The court then determined that MOE did not rebut the presumption of harm arising from its bad faith conduct as it failed to show that its subpoena and ex parte communications did not harm or prejudice DPCI. To the contrary, the court found that the record supported a finding that MOE’s conduct caused significant uncertainly and increased risk for DPCI’s defense. The court rejected the trial court’s initial conclusion that DPCI’s decision to proceed with the arbitration coupled with a subsequent settlement within policy limits effectively rebutted the presumption that MOE’s bad faith harmed DPCI. The court stated that “loss of control of the case is in itself prejudicial to the insured.” 

 

The court specifically stated that it was not expanding its prior rulings on the presumption of harm to conduct that occurs in connection with an insurer’s coverage duties. Rather, the finding of harm in this case was directly related to conduct during the defense case as, despite the fact that the bad faith conduct was perpetrated by coverage counsel, MOE’s conduct was associated with its underlying defense of DPCI and could not be “reasonably segregated from that defense [as it] interfered directly in that defense.”  

Washington State Insurance Legislation Update

The Insurance Fair Conduct Act (IFCA) was passed by the Washington State Legislature in May 2007 after much legislative debate as to the need for the unprecedented remedy of un-capped treble damages awarded at the discretion of the trial court for a violation of the IFCA. Violations of the IFCA can result from (1) an unreasonable denial of a claim for coverage or payment of benefits or (2) violations of the Washington Administrative Code regulations concerning improper claims handling. In addition to the possibility of discretionary uncapped treble damages, mandatory awards of reasonable attorney’s fees, actual litigation costs and statutory costs for violations are required under the IFCA.

 

The IFCA became law on May 15, 2007 and was set to go into effect on July 22, 2007. However, a petition was filed on May 16, 2007 for a voter referendum to approve the Act, now referred to as Referendum 67. The IFCA is therefore essentially stayed until the November 2007 election. Should the IFCA survive the referendum, it is unknown whether it will be applied retroactively. 

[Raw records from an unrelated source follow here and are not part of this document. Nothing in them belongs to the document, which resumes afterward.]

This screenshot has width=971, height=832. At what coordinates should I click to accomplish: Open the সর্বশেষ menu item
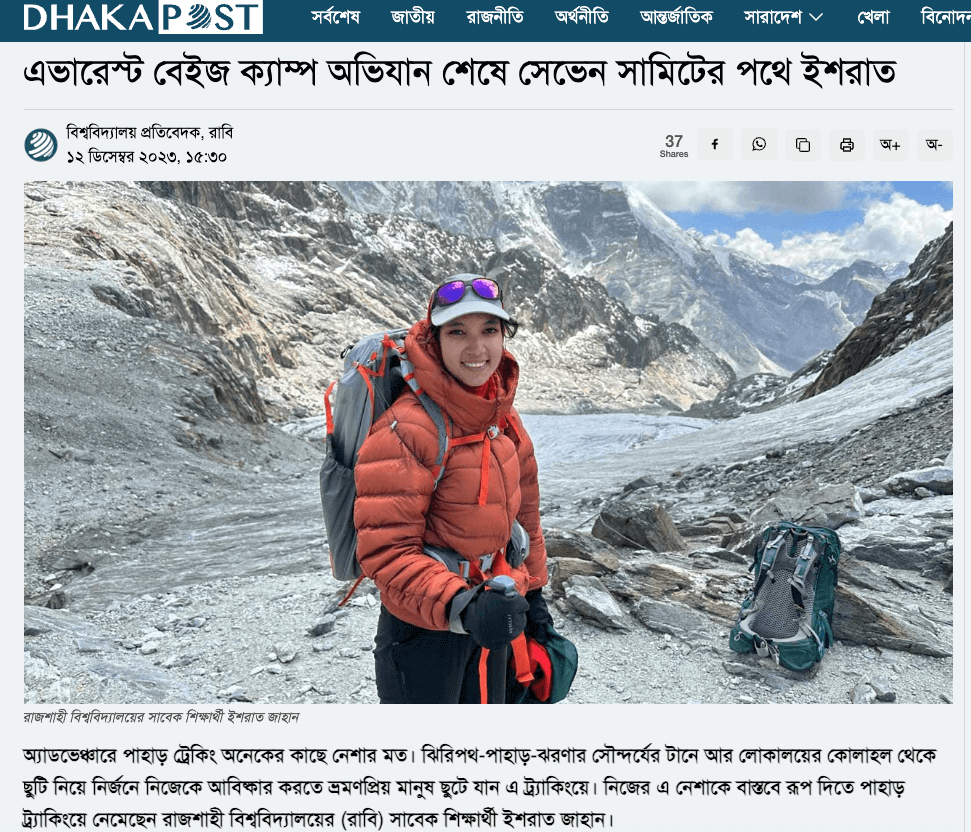335,17
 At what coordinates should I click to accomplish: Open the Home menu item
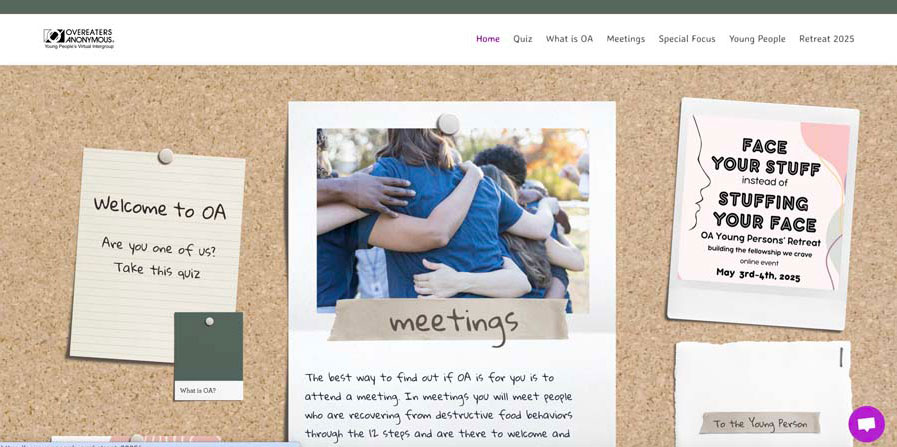(488, 39)
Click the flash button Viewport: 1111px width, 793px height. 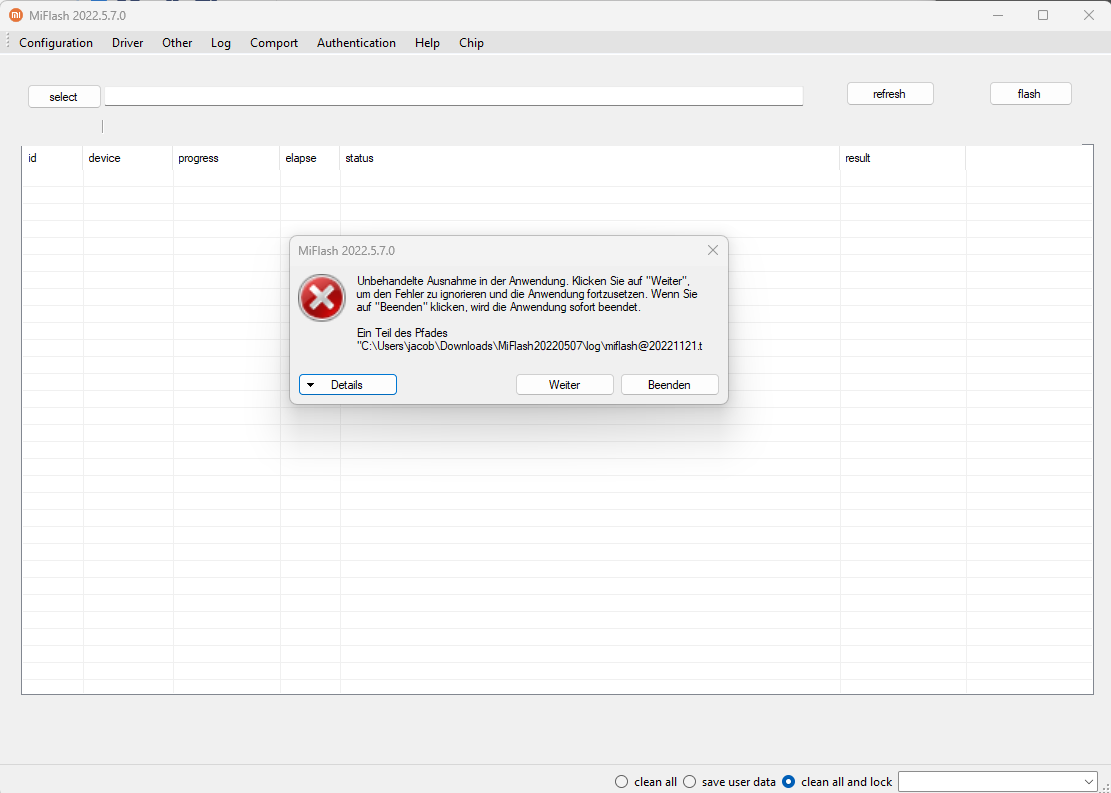point(1030,94)
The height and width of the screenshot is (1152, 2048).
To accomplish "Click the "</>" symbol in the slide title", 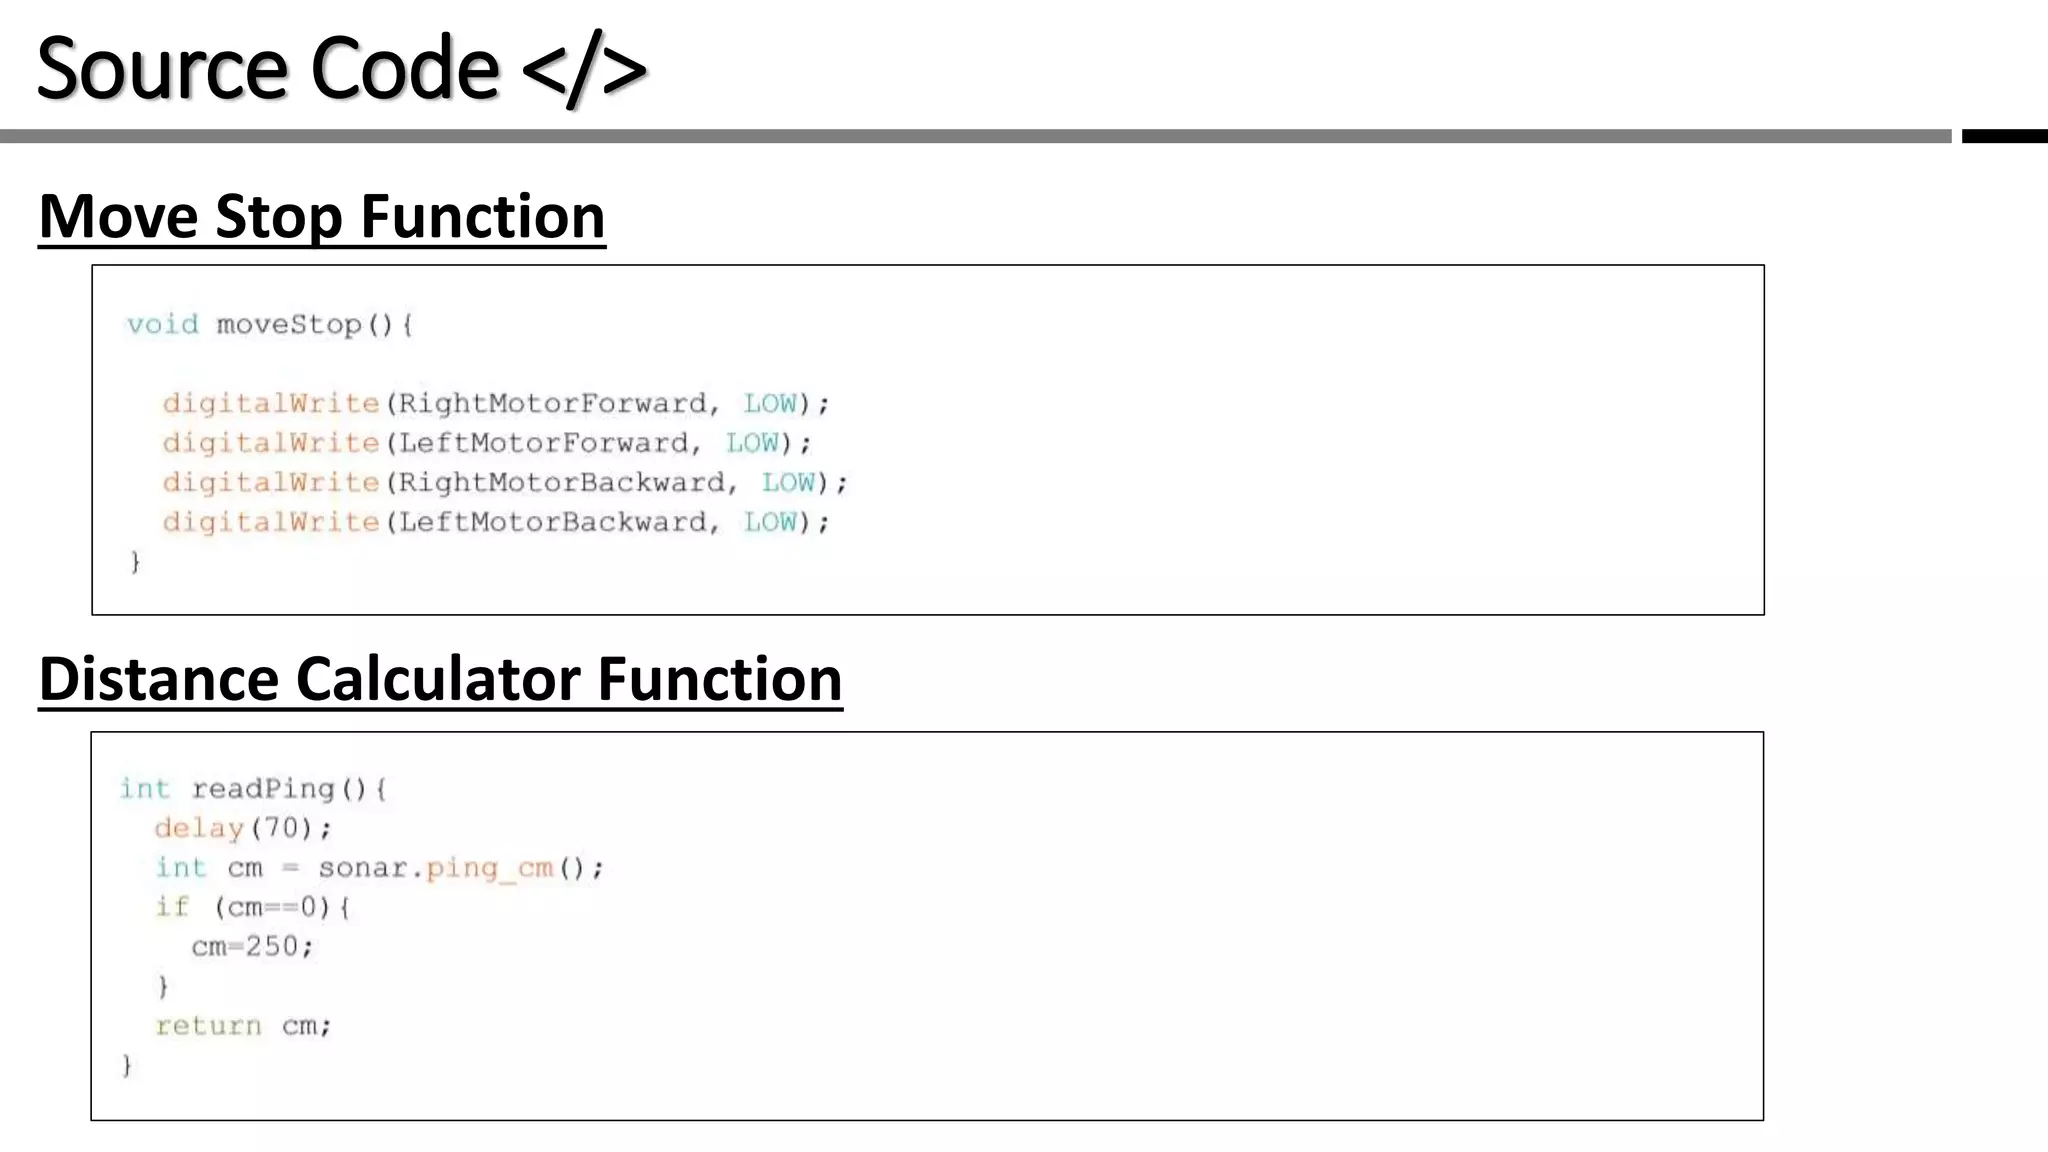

The Duty to Defend a Practical Joke

In a decision filed on July 26, 2007, the Washington State Supreme Court, in Woo v. Fireman’s Fund Ins. Co., confirmed the expansive nature of Washington law on the duty to defend. Woo involved a practical joke that an oral surgeon, Dr. Woo, played on one of his employees, Tina Alberts. Ms. Alberts’ family raised potbellied pigs, and Dr. Woo often poked fun at this in what he called an attempt to create a friendly atmosphere in the office. Ms. Alberts needed to have two of her teeth replaced with implants, and Dr. Woo consented to perform the procedure. While Ms. Alberts was unconscious under general anesthesia, Dr. Woo inserted fake boar tusks and allowed photos to be taken before removing the tusks and completing the procedure with the proper implants. Ms. Alberts was humiliated when the photos were later shown to her at her birthday party. After the party, she left the office. 

Alberts eventually sued Dr. Woo for outrage, battery, nonpayment of overtime wages, and negligent infliction of emotional distress. Woo tendered the claim to his insurance carrier, Fireman’s Fund, who provided professional liability, employment practices liability, and general liability insurance. Fireman’s Fund refused to defend, among other reasons, on the basis that the acts alleged in the underlying complaint did not arise out of the provision of dental services. 

Construing the duty to defend broadly, the Washington Supreme Court held that Fireman’s Fund owed a duty to defend Dr. Woo under its professional liability coverage because inserting fake boar tusks in a patient’s mouth during a dental procedure “conceivably fell within” both the state dental statute’s and policy’s broad definition of the practice of dentistry.